Anyone felt frustrated with doctors and trying to find a diagnosis?

While I haven't had your exact experience, I have had my share of frustrating experiences with doctors, trying to get a clear picture of my problems.
One at least admitted "I have no idea what that is" when he saw a rash on my leg. Better that than taking a guess and prescribing me some expensive treatment that didn't work.
(The rash cleared up on its own.)

@rew0452 Hi, Becky, I’m Becky, too! You’ve asked a question that puzzles everyone. There really are no clear answers. Ruling out Parkinson’s Disease will be helpful because it does add another dimension to everything. What would be important for you to do is to treat your spouse as though he has dementia . Read through some of the other discussion and get a feel for how others handle a spouse with dementia. Everyone in this Caregivers Support Group feels it’s important to help and support each other.

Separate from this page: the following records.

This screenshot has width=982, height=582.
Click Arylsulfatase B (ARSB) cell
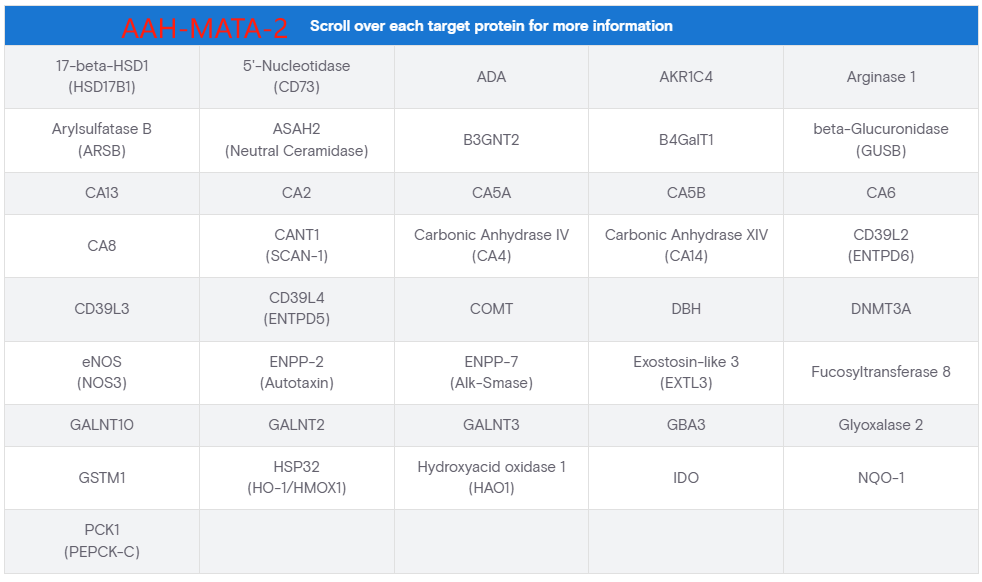pos(102,140)
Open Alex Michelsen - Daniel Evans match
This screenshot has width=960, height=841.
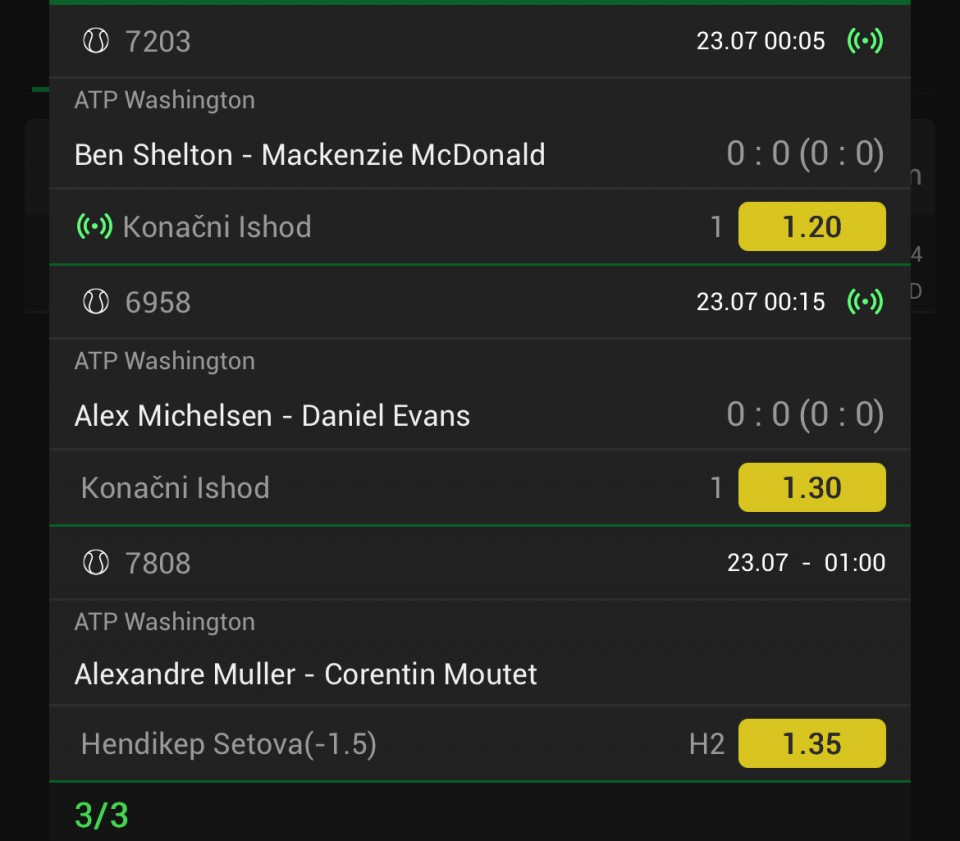pyautogui.click(x=272, y=416)
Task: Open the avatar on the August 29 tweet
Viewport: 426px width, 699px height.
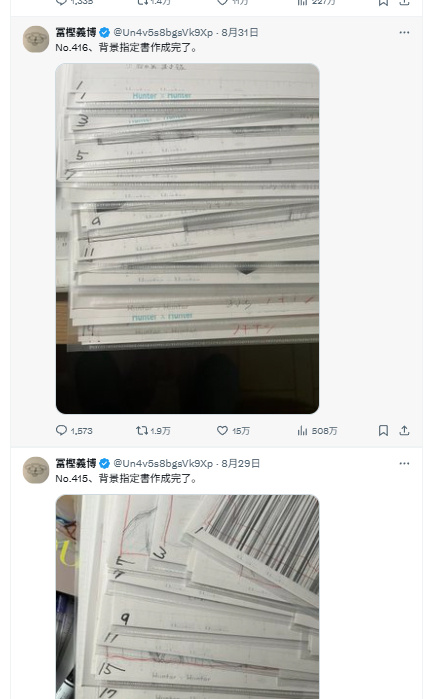Action: [36, 470]
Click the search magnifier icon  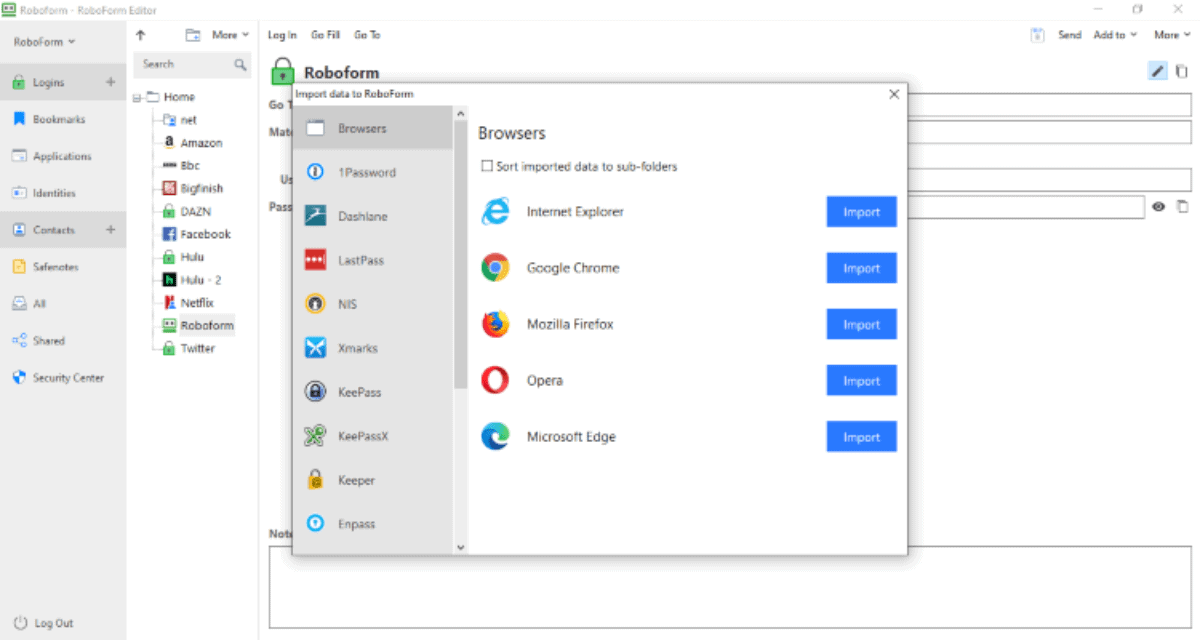coord(240,64)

I’m so sorry you are going through this. I think being in limbo is the hardest place to be because you don’t have a clear path forward. I’m in the same boat with my husband. A year ago Neuropsych said he definitely doesn’t have dementia, but as of a few months ago the neurologist at Mayo thinks it likely IS dementia - just early. But no diagnosis yet - more tests to do.

I think all you can do is to keep moving forward and advocating for your husband like you are already doing. He is fortunate to have you ❤️

@rew0452, hi Becky. Any update? How are you doing?

Thanks for asking. It feels so good to talk to others if only to vent… I guess I’m a little unsure what to do now. My husband is diagnosed with Dementia w/apathy and early Alzheimer’s and worsening gait, balance and walk. He has been on the Exelon patch and now Carbidopa-Levodopa. He seems fatigued most of the time but I’m not sure if it’s from the Dementia, medication, depression or boredom. He assures me that he is not bored. We volunteer 2 mornings a week at our hospital and he will often go to the store with me and we go out to eat occasionally , otherwise at home he takes naps, watches TV and plays Solitare on his tablet sometimes for hours on end. He says he is happy with doing that.
I keep feeling like I need to find something fun for him to do or like I need to entertain him or should I just let him be?
How do others handle this?

@rew0452 are there any senior centers in your area? Many of them offer programs for those with early dementia. They might also have ‘day care’ programs. Now that summer is coming, maybe he’d like to spend time at a pool.
https://pameladwilson.com/ Have I given you this url before? Members have said it’s a great resource!
Members came up with a list of activities that you could modify based on your spouse’s interests
https://connect.mayoclinic.org/discussion/activities-to-share/
Do you think he would be interested in 2-person games like Scrabble? You could have a talk with him and see what you can come with!

His brain is broken, you are trying to not only resolve the issue but make him fit into your mold of what he should be doing.

That will not work, let him be, go about trying to live your life not his.

This is a difficult journey you will need to continue to adapt to his every changing downward spiral.

You cannot make anyone happy except you, stop pushing him to do what you think he should be doing, doesn't work that way with dementia.

Sending support your way.

You mentioned a neuropsychologist- has your husband had the testing done? If yes, I recommend you schedule a return visit of just you and have them show you your husband’s testing answers and explain the details, comparing and contrasting the results with the “norm” for his age. This was totally eye-opening for me. I knew then I had been that frog in the boiling water, time goes by and without realizing it really, you make bit by bit adjustments. The testing also creates a baseline that repeat testing in a future year will provide hard data for the changes. My husband enjoyed the testing- said it was like doing different sorts of puzzles and word games.
As far as activity, I vote with other commenters to just work with what he likes and let him be. My husband, too, sleeps a lot- I read somewhere that the brain realizes something is wrong and attempts to “right it” during sleep. He used to play hours of solitaire, but can’t figure the game now. He likes drives in the country, so we go to drive-throughs (in person restaurants can be overwhelming/stressful)- Dunkin for coffee and a doughnut or Dairy Queen for ice cream or McDonalds for a shake, and then take a drive. A drive makes for easy and good conversation about what you see, memories of what happened at that spot, talk about the landscape, what’s new with the season- here the dogwoods are blooming, farm fields are being plowed. I drive by his old workplace and he’ll launch into a funny work story (have heard them all a million times, but so what- we laugh and laugh).
I wouldn’t worry about keeping him busy, “go with the flow”. We’re here for you.

I’m taken back by your comments dollyme!
His brain is not broken!
I am not trying to fit him into a mold of what I think he should be doing!
I a not trying to live his life for him!
And I certainly am not pushing him to do what I think he should be doing!
How can you even say those kind of things?
Your anger and bitter “support” is hurtful not helpful.

Thank you for your heartfelt comments..our husbands seem quite similar. Your words helped me.